See the below example for an Apache Cassandra deployment on EBS vs using Cloud Block Store. In this example we are comparing 6 nodes Cassandra clusters with each node having 5TB of data. The Cassandra deployed completely on EBS would need to have 15TB more storage for the entire cluster (50% more space which is 2.5TB additional space on each node for Compaction). For Cassandra deployed on Pure Storage due to thin provisioning feature it will only translate to an additional 5TB for Compaction(Compaction is run at maximum two nodes at a time). This translates to huge storage savings and as the cluster grows storage savings become even more.

High Availability with ActiveCluster

Apache Cassandra is known for its high availability. FlashArray//X and Cloud Block Store is also a highly resilient enterprise storage on AWS providing HA in a single Availability Zone. If your Apache Cassandra clusters needs additional resiliency across multiple Availability Zones, ActiveCluster can be deployed with two Cloud Block Store instances. ActiveCluster is a fully symmetric active/active bidirectional replication solution that provides synchronous replication with RPO/RTO zero capability at the storage layer. ActiveCluster can be set up within or across multiple sites enabling clustered hosts and applications to be deployed into resilient Active/Active datacenter configurations. So now if one instance of Cloud Block Store is unavailable, your Apache Cassandra cluster will seamlessly run on the other Cloud Block Store cluster as if nothing has happened.

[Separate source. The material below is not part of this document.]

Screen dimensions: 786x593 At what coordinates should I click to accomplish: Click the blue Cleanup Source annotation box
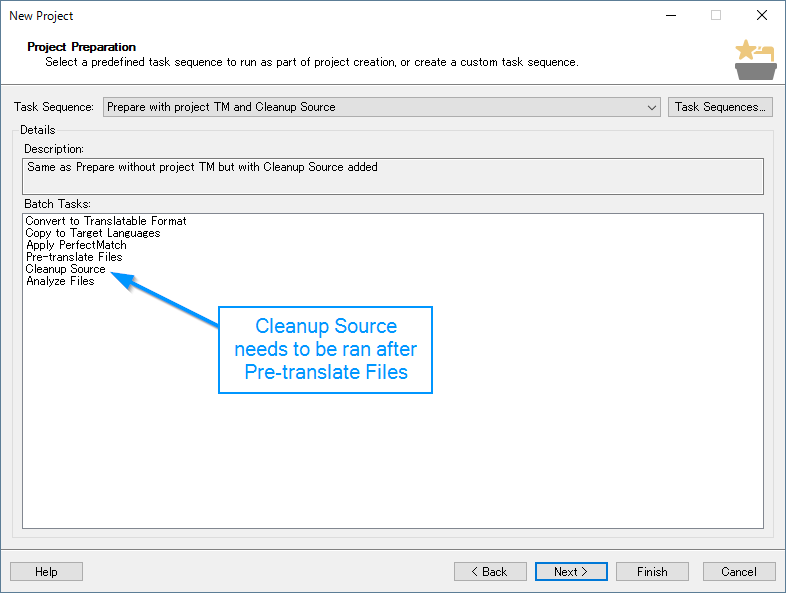(x=325, y=349)
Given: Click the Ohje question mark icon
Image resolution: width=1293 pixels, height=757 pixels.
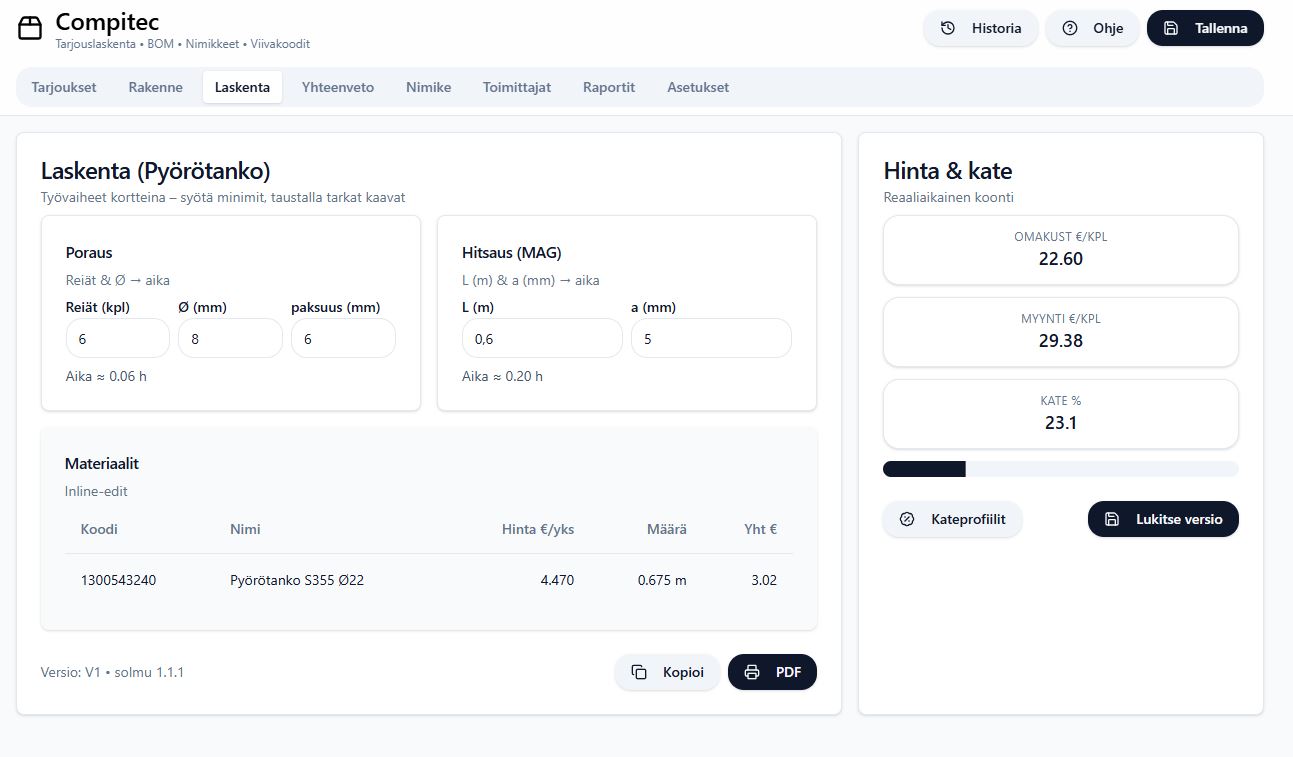Looking at the screenshot, I should (1070, 28).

Instant Cluster copy/backup using snapshots

FlashArray//X and Cloud Block Store snapshots are instantaneous and does not consume any additional space.FlashArray//X and Cloud Block Store snapshots will be used to make instant Cassandra cluster copy to create a dev or test clusters or it can also be used to take an instant backup of the Cassandra cluster. Traditional approach of doing backup of the Cassandra cluster is using Cassandra snapshots. Cassandra snapshots are hard links that consume a lot of disk space, usually 30-50% more. With FlashArray//X and Cloud Block Store, snapshots for backup/cluster copies will not consume any additional space.

Here is the link to the blog which is a detailed process on performing Cluster copy: https://blog.purestorage.com/purely-technical/copying-apache-vcassandra-cluster-running-on-vmfs-datastore-pure-storage-flasharray-x-snapshots/

Instant failed node replacement using snapshot

Another use case for FlashArray//X and Cloud Block Store includes replacing a failed Cassandra node. Here I am showing the replacement of a node up for maintenance or a failed node in Apache Cassandra cluster with a new healthy node using Cloud Block Store snapshots. Without FlashArray//X and Cloud Block Store, Apache Cassandra administrators would need to use either the node repair process or would have to copy the data from the failed node to a healthy new node. This is a very slow and painful process and can also slow down your Apache Cluster considerably which in turn affects your business transactions.

Here is the detailed blog:

Apache Cassandra Rapid Node Replacement Using Snapshots


As seen above, there are many advantages in terms of Storage savings and operational benefits for Apache Cassandra on FlashArray//X and Cloud Block Store. This would help you greatly, reducing the storage costs with data reduction capabilities of Pure Storage, compaction savings and using snapshots to backup Cassandra clusters. Additionally, there are operational benefits like instant backup/recovery and instant replacement of Cassandra node which would save a lot of effort, time and resources.